Non moriremo statalisti

Leggo sul Foglio che un gruppo di democratici – bersaniani, vengono definiti – elabora un manifesto «per una sinistra cazzuta» con l’obiettivo di allineare il Pd a un rinnovato pensiero socialdemocratico europeo, del quale sarebbero alfieri Hollande ed Ed Miliband.
Ne sono contento: compito dei giovani è lanciare sfide nuove, e anche se questa non suona particolarmente nuova comunque si tratta di una sfida, che il gruppo dirigente del Pd potrà raccogliere.
Guardo poi in tv le maratone di Giulio Tremonti per la presentazione del suo libro, e scopro che François Hollande è il modello anche del nostro ineffabile ex ministro dell’economia, che porta il Ps a esempio di un partito che vuole vendicare la sovranità nazionale contro le tecnocrazie e burocrazie europee, ribaltare i rapporti di forza fra potere statuale e finanza globale, colpire i banchieri arricchiti dalla crisi alle spalle delle famiglie.
E qui mi preoccupo.
Non per la convergenza fra Tremonti e alcuni dei suoi duri oppositori (è lui che deve rispondere, oltre che di molti errori più gravi, di esser stato colonna del governo nelle premesse più liberale della storia d’Italia, alla prova dei fatti il più conservatore, corporativo e neo-statalista), bensì per l’equivoco nel quale temo possano cadere gli amici e compagni Orfini, Fassina e Orlando, e il Pd nel caso dovesse decidere di seguire la loro rotta.
So riconoscere il mainstream, e ci sono molte ottime ragioni per cui il vento che soffia dal Pacifico agli Urali sia pieno di rancore verso l’un per cento ricco, di esasperazione per i danni della finanziarizzazione dell’economia, di voglia di riscatto contro l’impalpabile crudeltà di banchieri e brokers.
Tutti sanno riconoscere queste ragioni, è il motivo per cui un’utopia come la Tobin Tax sta per entrare nei trattati europei.
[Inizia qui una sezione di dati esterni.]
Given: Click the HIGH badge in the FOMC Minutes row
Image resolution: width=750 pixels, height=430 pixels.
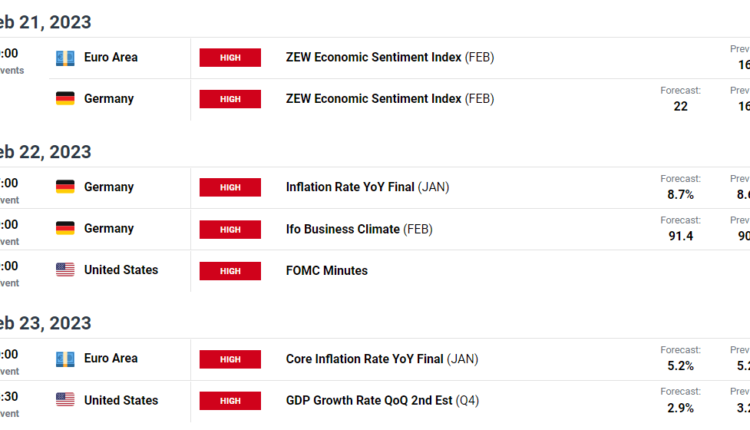Looking at the screenshot, I should (230, 271).
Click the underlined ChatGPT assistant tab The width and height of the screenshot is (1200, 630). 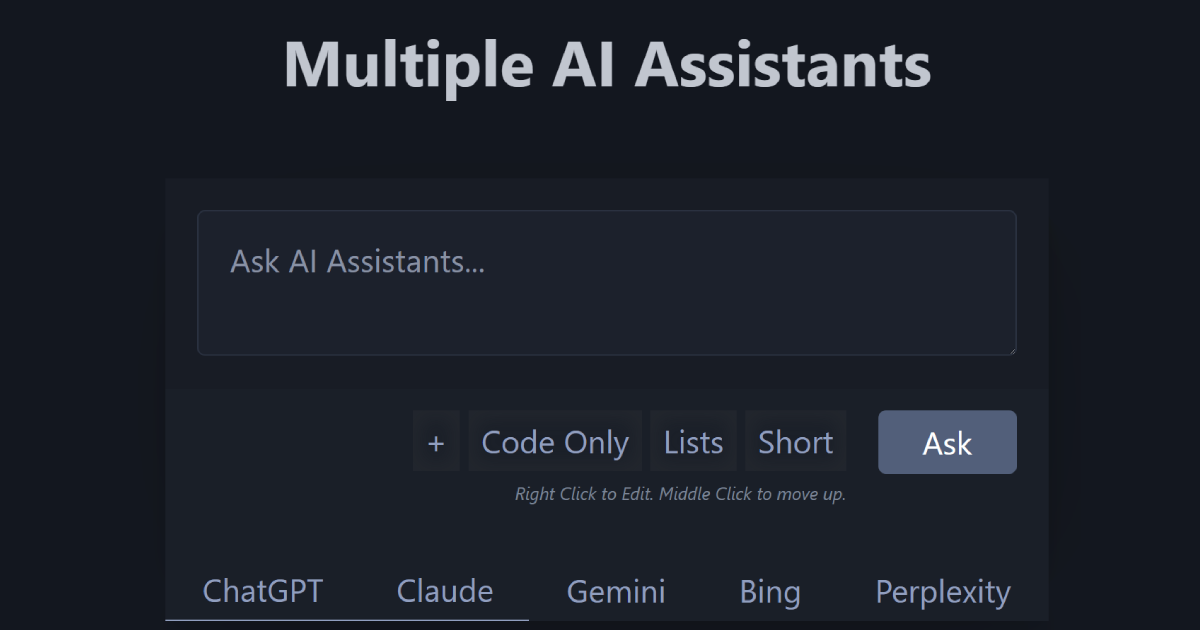click(263, 591)
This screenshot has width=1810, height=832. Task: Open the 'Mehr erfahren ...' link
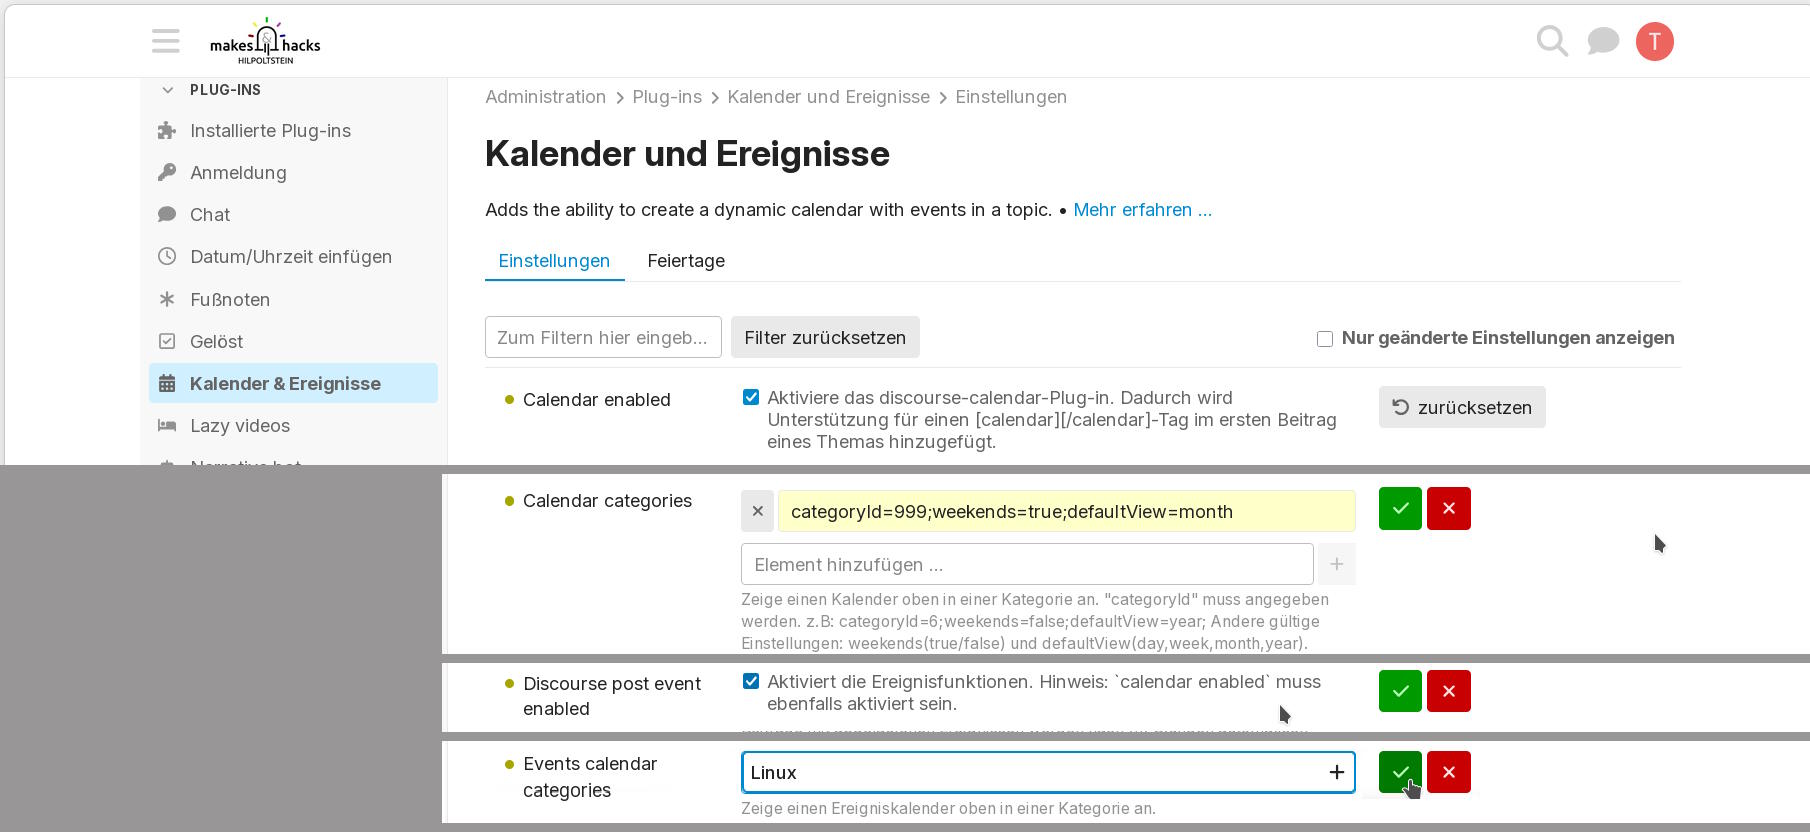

Ma fra la riscoperta della proposta di controllo dei flussi finanziari avanzata del vecchio maestro di Mario Monti, e l’ondata di populismo neo-nazionalista che attraversa destre e sinistre americane ed europee corre un fossato che non dobbiamo neanche sfiorare.
È un punto sul quale già ci siamo incrociati, con alcuni di questi nuovi socialdemocratici del Pd, quando (prima del governo Monti, e anche nei suoi primi tempi) la soluzione tecnica per l’Italia veniva avversata in quanto dettata dagli euroburocrati asserviti alla destra neoliberista franco-tedesca. Non è così l’Europa, non era questo il senso dell’operazione Monti, e ora ne sicuramente convengono tutti. Così come sembra finita la guerra contro l’introduzione del pareggio di bilancio in Costituzione, animate dal medesimo argomento dell’esproprio della sovranità nazionale in politica economica.
Si dice di Hollande. Io spero che vinca, e spero che non vinca in un duello con Martine Le Pen perché per farlo dovrebbe esasperare promesse elettorali già ora avventurose, sul medesimo terreno del sospetto verso l’Europa e dell’impossibile ritorno al protezionismo che tanto piace anche a Tremonti. Non siamo francesi e non siamo in campagna elettorale, possiamo tifare per il Ps senza illuderci che possa mantenere la tenuta del costoso welfare francese o le 35 ore, mentre è evidente che certi livelli di benessere europeo sono insostenibili di fronte alle economie galoppanti di popoli affamati di ricchezza.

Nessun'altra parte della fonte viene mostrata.